▶ [To do] The first line of the entries through the line bearing "You are a computer-use agent. This": copy these lines exactly and return nothing else.

Stored data entries
******************************
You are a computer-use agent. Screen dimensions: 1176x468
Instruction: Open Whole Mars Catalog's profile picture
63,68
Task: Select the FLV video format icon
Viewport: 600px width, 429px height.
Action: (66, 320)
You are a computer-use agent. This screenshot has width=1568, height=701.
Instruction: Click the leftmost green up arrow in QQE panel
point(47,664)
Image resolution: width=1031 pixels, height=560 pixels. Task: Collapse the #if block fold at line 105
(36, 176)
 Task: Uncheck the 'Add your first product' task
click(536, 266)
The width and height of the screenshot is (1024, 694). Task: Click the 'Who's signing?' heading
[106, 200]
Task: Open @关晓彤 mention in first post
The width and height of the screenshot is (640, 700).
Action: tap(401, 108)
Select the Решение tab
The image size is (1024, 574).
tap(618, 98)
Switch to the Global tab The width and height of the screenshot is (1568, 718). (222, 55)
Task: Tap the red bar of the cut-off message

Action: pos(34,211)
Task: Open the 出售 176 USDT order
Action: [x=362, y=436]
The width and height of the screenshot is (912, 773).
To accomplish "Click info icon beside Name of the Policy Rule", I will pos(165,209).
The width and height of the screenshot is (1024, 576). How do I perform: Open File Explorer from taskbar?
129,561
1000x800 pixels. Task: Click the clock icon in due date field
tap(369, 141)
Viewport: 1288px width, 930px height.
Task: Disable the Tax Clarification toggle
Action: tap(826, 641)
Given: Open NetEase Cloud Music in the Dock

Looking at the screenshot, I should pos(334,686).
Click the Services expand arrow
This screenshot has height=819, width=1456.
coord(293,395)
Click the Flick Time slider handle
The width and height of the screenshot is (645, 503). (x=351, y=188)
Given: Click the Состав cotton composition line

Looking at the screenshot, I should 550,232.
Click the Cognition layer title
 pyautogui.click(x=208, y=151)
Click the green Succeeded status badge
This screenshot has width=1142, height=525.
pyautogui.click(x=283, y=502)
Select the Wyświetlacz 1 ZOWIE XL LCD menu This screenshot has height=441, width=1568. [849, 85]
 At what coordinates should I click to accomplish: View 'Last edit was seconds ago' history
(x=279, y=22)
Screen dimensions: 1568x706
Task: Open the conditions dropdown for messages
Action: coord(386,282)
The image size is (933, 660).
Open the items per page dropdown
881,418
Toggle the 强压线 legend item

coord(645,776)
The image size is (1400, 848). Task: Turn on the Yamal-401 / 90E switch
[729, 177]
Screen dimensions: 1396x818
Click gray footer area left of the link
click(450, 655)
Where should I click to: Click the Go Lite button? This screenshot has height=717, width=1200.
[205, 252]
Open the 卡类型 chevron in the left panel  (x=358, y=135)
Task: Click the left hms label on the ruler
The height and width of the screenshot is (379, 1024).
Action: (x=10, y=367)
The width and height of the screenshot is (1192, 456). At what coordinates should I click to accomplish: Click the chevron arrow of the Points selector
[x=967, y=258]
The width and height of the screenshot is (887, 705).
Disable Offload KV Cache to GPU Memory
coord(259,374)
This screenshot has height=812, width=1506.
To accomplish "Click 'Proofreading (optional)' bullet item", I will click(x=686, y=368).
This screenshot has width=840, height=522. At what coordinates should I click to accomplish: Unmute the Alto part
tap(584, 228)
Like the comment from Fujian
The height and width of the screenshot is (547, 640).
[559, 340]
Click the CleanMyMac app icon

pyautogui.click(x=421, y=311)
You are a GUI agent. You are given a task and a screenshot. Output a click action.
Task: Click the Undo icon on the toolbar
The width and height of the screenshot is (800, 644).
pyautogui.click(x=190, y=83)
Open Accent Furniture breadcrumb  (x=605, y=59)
******************************
▶ [Response below]
You are a computer-use agent. Screen dimensions: 1176x468
Instruction: Open Whole Mars Catalog's profile picture
63,68
Task: Select the FLV video format icon
Viewport: 600px width, 429px height.
Action: (66, 320)
You are a computer-use agent. This screenshot has width=1568, height=701.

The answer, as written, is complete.